By Vincent R. Pozon
I recently republished on Our Brew a scholarly article on corruption. While it had a prescription, it carried a bleak warning: when people believe corruption is universal, they surrender. They tell themselves “it’s okay, this is the way things are done here.” They do what defeated societies always do — normalize decay.
And when a people normalizes decay, dynasties become the default redeemers. "Di baleng korap, may nagagawa naman". The logic comes from fatigue: if everything rots, choose the rot that at least builds a road or two.
Choose the evil you can make your son’s godfather.
The article (below) argued that when citizens realize corruption is not as widespread as they think, they become more willing to act differently. They feel their small acts matter.

But we have lost that battle
Corruption is widespread. It is systemic. It is worse now — worse than during Marcos’s time. Every day uncovers new instances. The scale is now industrial.
“The corrupt is not someone who comes by and visits. He is there everyday.”
Former socioeconomic planning secretary Romulo Neri’s “moderate your greed,” and President Marcos Jr.’s “mahiya naman kayo” are confessions: corruption cannot be eradicated; only the volume can be adjusted.

But wait – something new is happening.
We are angrier now.
Veteran journalist Danny Buenafe told me something only someone who has seen everything can say:
“As a journalist for more than four decades, never have I seen this kind of public outrage.”
While the old may succumb to calls for calm and distraction, the new factor is the young.
The young are marching almost every day. They have injected the fight into everything: shirt designs, chants in basketball games, the way they talk online.
Their anger is live, pulsating.
Social media overflows with videos of the floods’ destructive power, taken by those trapped on rooftops, clinging to whatever was left of home and safety.
The young saw it, suffered it, recorded it.
They will not forget the connection: the collapsed dikes, the submerged streets, the families stranded on roofs — all because flood control funds were siphoned into mansions, Rolls Royces and Rolexes, yachts, aircraft, and jewelry.
Their anger has toppled governments elsewhere: in Nepal, where Gen Z protests forced the resignation of the prime minister; and in Madagascar, where youth-led demonstrations pushed out a president.
This rising generation has already shifted the nation’s pulse — rebuking frivolous candidates, shaping the last election, and taking to the streets with a throbbing fury.
The young — as we once did in our time — can carry this fight forward.

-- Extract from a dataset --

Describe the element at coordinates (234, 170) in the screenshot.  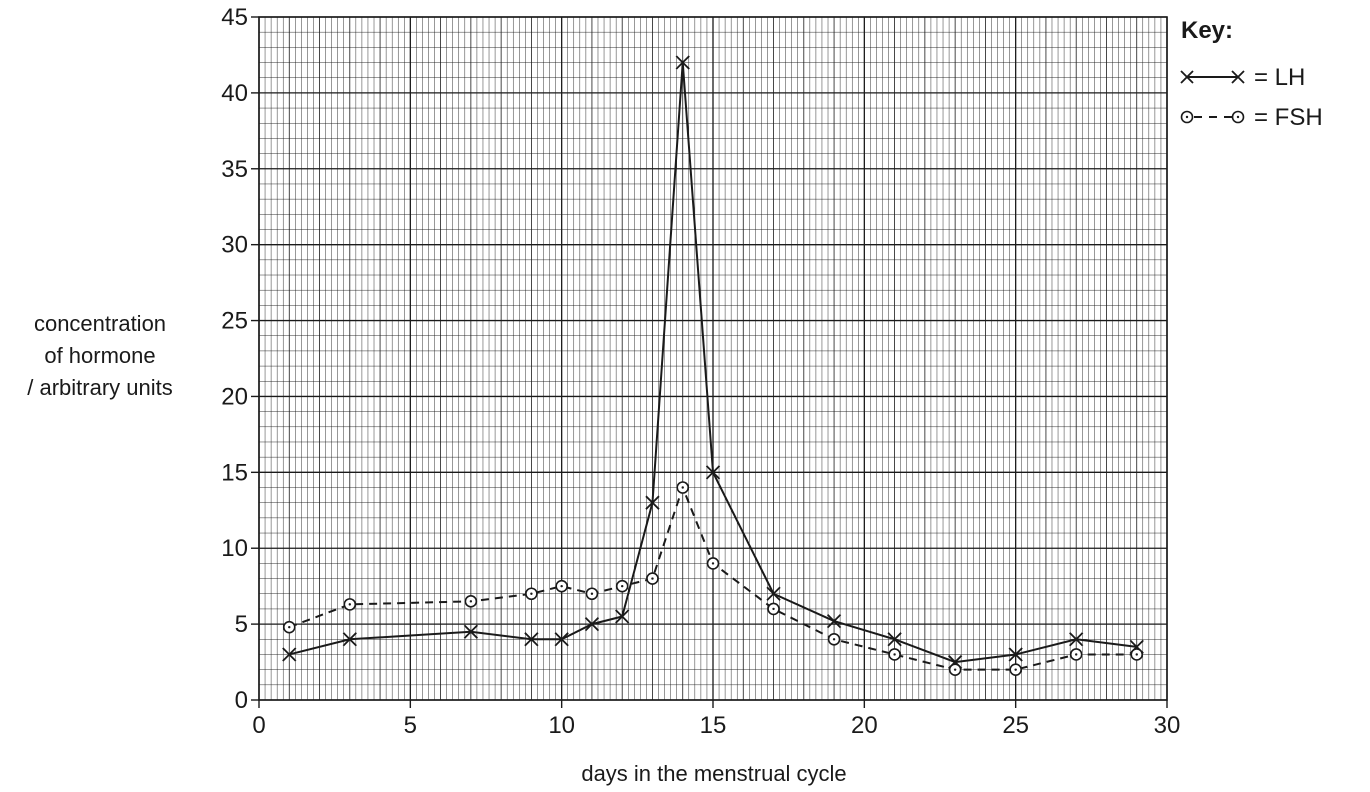
I see `y-tick-label: 35` at that location.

That instinct to look away is the oldest ally of the corrupt. Distraction is their oxygen. They count on our abbreviated attention spans, on our readiness to move on to the next show, the next scandal, the next trending story.
If those of us in communication have a duty at all, it is this: to give the young legs in media — to let their indignation travel farther than their marches ever can; to let their chants enter homes, feeds, timelines, and into in the nation’s ear.
There is only one topic now: "Ikulong na yan, mga kurakot"
Until hundreds of handcuffs are clicked, no other subject deserves oxygen. To stay angry is not extremism; it is self-defense. It is the only way to prevent the ending we know too well — outrage blunted, hearings forgotten, the guilty laughing.
Anger is the last functioning instrument available to Filipinos who love their country.
To stay angry is to refuse the drift toward resignation.